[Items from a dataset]
------------
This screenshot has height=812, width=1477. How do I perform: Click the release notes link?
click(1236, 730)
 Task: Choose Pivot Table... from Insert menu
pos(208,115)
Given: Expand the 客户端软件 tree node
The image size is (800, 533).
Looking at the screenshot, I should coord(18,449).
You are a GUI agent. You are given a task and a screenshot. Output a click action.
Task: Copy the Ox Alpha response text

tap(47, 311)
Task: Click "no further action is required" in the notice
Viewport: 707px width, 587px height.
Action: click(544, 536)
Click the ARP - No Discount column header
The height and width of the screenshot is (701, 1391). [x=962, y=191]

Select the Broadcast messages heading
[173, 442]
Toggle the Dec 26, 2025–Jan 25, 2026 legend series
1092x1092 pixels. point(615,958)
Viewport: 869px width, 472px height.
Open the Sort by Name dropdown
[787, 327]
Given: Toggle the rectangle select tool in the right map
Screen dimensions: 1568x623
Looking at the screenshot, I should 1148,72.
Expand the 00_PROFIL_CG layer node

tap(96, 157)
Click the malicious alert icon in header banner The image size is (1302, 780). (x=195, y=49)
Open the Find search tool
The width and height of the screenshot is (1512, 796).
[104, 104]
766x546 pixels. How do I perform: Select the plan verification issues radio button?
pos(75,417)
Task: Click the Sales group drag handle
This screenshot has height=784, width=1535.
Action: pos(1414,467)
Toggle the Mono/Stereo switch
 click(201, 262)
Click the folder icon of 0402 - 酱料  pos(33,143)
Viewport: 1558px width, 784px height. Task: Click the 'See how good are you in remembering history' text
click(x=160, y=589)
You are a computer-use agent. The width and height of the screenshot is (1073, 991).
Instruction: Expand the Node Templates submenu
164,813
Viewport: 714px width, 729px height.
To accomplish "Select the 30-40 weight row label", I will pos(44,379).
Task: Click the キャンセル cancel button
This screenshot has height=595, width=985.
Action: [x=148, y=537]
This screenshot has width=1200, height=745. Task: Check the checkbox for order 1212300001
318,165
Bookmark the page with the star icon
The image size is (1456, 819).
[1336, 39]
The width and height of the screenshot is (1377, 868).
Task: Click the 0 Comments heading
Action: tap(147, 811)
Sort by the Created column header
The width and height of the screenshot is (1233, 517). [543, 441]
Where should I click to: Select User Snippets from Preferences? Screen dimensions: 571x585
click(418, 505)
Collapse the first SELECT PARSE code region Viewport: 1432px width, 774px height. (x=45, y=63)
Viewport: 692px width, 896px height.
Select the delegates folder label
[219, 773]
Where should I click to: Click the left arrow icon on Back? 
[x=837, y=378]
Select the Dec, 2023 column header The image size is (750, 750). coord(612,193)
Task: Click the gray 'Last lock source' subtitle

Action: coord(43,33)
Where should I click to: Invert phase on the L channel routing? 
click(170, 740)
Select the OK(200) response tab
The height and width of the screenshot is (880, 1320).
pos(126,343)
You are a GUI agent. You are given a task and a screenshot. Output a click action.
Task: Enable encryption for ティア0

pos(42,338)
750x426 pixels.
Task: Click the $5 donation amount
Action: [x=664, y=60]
------------
• **WORK TO COMPLETE**
Please copy out all of the records above, character for character.

• **ANSWER IN FULL**
This screenshot has height=812, width=1477. How do I perform: Click the release notes link?
click(1236, 730)
 Task: Choose Pivot Table... from Insert menu
pos(208,115)
Given: Expand the 客户端软件 tree node
The image size is (800, 533).
Looking at the screenshot, I should coord(18,449).
You are a GUI agent. You are given a task and a screenshot. Output a click action.
Task: Copy the Ox Alpha response text

tap(47, 311)
Task: Click "no further action is required" in the notice
Viewport: 707px width, 587px height.
Action: click(544, 536)
Click the ARP - No Discount column header
The height and width of the screenshot is (701, 1391). [x=962, y=191]

Select the Broadcast messages heading
[173, 442]
Toggle the Dec 26, 2025–Jan 25, 2026 legend series
1092x1092 pixels. point(615,958)
Viewport: 869px width, 472px height.
Open the Sort by Name dropdown
[787, 327]
Given: Toggle the rectangle select tool in the right map
Screen dimensions: 1568x623
Looking at the screenshot, I should 1148,72.
Expand the 00_PROFIL_CG layer node

tap(96, 157)
Click the malicious alert icon in header banner The image size is (1302, 780). (x=195, y=49)
Open the Find search tool
The width and height of the screenshot is (1512, 796).
[104, 104]
766x546 pixels. How do I perform: Select the plan verification issues radio button?
pos(75,417)
Task: Click the Sales group drag handle
This screenshot has height=784, width=1535.
Action: pos(1414,467)
Toggle the Mono/Stereo switch
 click(201, 262)
Click the folder icon of 0402 - 酱料  pos(33,143)
Viewport: 1558px width, 784px height. Task: Click the 'See how good are you in remembering history' text
click(x=160, y=589)
You are a computer-use agent. The width and height of the screenshot is (1073, 991).
Instruction: Expand the Node Templates submenu
164,813
Viewport: 714px width, 729px height.
To accomplish "Select the 30-40 weight row label", I will pos(44,379).
Task: Click the キャンセル cancel button
This screenshot has height=595, width=985.
Action: [x=148, y=537]
This screenshot has width=1200, height=745. Task: Check the checkbox for order 1212300001
318,165
Bookmark the page with the star icon
The image size is (1456, 819).
[1336, 39]
The width and height of the screenshot is (1377, 868).
Task: Click the 0 Comments heading
Action: tap(147, 811)
Sort by the Created column header
The width and height of the screenshot is (1233, 517). [543, 441]
Where should I click to: Select User Snippets from Preferences? Screen dimensions: 571x585
click(418, 505)
Collapse the first SELECT PARSE code region Viewport: 1432px width, 774px height. (x=45, y=63)
Viewport: 692px width, 896px height.
Select the delegates folder label
[219, 773]
Where should I click to: Click the left arrow icon on Back? 
[x=837, y=378]
Select the Dec, 2023 column header The image size is (750, 750). coord(612,193)
Task: Click the gray 'Last lock source' subtitle

Action: coord(43,33)
Where should I click to: Invert phase on the L channel routing? 
click(170, 740)
Select the OK(200) response tab
The height and width of the screenshot is (880, 1320).
pos(126,343)
You are a GUI agent. You are given a task and a screenshot. Output a click action.
Task: Enable encryption for ティア0

pos(42,338)
750x426 pixels.
Task: Click the $5 donation amount
Action: [x=664, y=60]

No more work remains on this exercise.